> [What you have to do] List every line below containing "Gallery".

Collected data

++++++++++++++++++++

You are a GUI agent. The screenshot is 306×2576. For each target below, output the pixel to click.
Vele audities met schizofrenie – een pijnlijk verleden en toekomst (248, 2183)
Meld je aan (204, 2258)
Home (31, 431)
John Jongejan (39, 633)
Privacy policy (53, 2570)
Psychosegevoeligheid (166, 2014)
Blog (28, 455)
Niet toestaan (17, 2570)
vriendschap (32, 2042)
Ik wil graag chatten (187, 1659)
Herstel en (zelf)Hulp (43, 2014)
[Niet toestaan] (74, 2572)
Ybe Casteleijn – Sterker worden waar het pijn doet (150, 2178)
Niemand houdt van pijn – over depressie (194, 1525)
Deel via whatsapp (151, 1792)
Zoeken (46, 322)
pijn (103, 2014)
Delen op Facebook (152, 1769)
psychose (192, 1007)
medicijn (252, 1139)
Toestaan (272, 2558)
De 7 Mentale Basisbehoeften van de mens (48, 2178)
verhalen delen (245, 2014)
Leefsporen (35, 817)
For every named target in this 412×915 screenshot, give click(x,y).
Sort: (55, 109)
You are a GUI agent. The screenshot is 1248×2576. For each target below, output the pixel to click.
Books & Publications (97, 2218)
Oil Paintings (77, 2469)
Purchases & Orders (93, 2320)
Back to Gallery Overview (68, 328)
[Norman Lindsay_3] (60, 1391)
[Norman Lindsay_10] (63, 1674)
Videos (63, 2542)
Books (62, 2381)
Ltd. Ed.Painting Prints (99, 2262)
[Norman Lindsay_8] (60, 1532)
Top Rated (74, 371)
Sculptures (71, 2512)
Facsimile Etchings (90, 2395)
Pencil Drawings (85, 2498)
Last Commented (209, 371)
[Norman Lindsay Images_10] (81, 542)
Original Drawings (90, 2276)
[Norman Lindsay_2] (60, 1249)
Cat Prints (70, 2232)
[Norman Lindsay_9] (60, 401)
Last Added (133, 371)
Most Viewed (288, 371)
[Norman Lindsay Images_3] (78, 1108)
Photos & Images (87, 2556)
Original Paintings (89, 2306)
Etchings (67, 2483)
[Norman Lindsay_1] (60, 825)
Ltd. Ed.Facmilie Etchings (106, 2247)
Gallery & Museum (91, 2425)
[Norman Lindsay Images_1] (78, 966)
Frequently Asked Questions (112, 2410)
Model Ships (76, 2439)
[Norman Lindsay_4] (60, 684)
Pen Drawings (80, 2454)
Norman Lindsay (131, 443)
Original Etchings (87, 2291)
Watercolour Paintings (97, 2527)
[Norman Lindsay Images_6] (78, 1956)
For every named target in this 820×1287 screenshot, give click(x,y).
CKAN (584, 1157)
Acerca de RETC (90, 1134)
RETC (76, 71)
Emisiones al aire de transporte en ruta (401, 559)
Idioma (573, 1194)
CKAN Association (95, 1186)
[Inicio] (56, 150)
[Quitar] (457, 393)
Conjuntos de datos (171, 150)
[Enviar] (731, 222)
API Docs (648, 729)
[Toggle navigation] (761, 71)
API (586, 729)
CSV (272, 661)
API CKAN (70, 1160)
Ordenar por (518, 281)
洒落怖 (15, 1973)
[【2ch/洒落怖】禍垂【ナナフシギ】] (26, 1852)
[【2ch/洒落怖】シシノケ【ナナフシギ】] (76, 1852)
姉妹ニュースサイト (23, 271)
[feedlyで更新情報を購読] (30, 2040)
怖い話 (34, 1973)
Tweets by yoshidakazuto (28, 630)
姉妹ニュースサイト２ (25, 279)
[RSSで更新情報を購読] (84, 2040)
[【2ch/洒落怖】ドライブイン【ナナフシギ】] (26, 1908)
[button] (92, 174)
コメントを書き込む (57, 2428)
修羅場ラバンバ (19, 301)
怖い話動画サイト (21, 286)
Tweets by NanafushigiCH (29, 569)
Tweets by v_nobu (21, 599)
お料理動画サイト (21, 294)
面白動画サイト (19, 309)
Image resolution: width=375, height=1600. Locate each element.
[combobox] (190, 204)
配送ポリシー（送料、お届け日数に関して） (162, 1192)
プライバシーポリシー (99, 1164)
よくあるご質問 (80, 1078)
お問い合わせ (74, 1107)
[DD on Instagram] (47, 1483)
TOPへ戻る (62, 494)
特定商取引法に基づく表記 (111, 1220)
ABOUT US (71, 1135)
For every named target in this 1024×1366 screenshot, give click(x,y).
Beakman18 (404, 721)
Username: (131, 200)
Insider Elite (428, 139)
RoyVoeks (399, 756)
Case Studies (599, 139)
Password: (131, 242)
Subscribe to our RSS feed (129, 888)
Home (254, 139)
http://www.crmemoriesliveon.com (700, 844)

++++++++++++++++++++

> [Exercise result]
Back to Gallery Overview (68, 328)
Gallery & Museum (91, 2425)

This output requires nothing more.